La Banque Centrale des États de l’Afrique de l’Ouest n’est plus tenue de déposer la moitié de ses réserves de change auprès du Trésor français, une obligation que les critiques de la monnaie ont longtemps dénoncée comme un attachement humiliant à la France. Avant la réforme, le gouverneur de la banque centrale et le ministre français des Finances se rencontraient deux fois par an.

Ces réformes sont largement passées inaperçues dans la société.

“Le système a évolué, mais il reste mal compris par de nombreux experts et le public”, a déclaré Mao Makalou, économiste malien et ancien conseiller présidentiel, à Al Jazeera.

Il a déclaré que le compte d’exploitation qui détenait une partie des réserves de change des États de l’UEMOA procurait des bénéfices stables à ses membres, ce qui s’est terminé avec la réforme.

La Banque centrale ouest-africaine “a essayé d’investir ses réserves de change, qui étaient auparavant payées au taux interbancaire, et ses bénéfices ont diminué. C’était plus rentable dans ce compte d’exploitation, qui était un compte courant standard”, a déclaré Makalou.

> [Extrait des données]:
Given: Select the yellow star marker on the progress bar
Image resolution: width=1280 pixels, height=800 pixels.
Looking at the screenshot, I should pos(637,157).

> [Énoncé de l'exercice]: Transcrivez sans aucune modification le passage de l'article sur la réforme de la Banque centrale ouest-africaine, depuis « La Banque centrale ouest-africaine » jusqu'à « a déclaré Makalou. » inclus.

> [Tâche réalisée]:
La Banque centrale ouest-africaine “a essayé d’investir ses réserves de change, qui étaient auparavant payées au taux interbancaire, et ses bénéfices ont diminué. C’était plus rentable dans ce compte d’exploitation, qui était un compte courant standard”, a déclaré Makalou.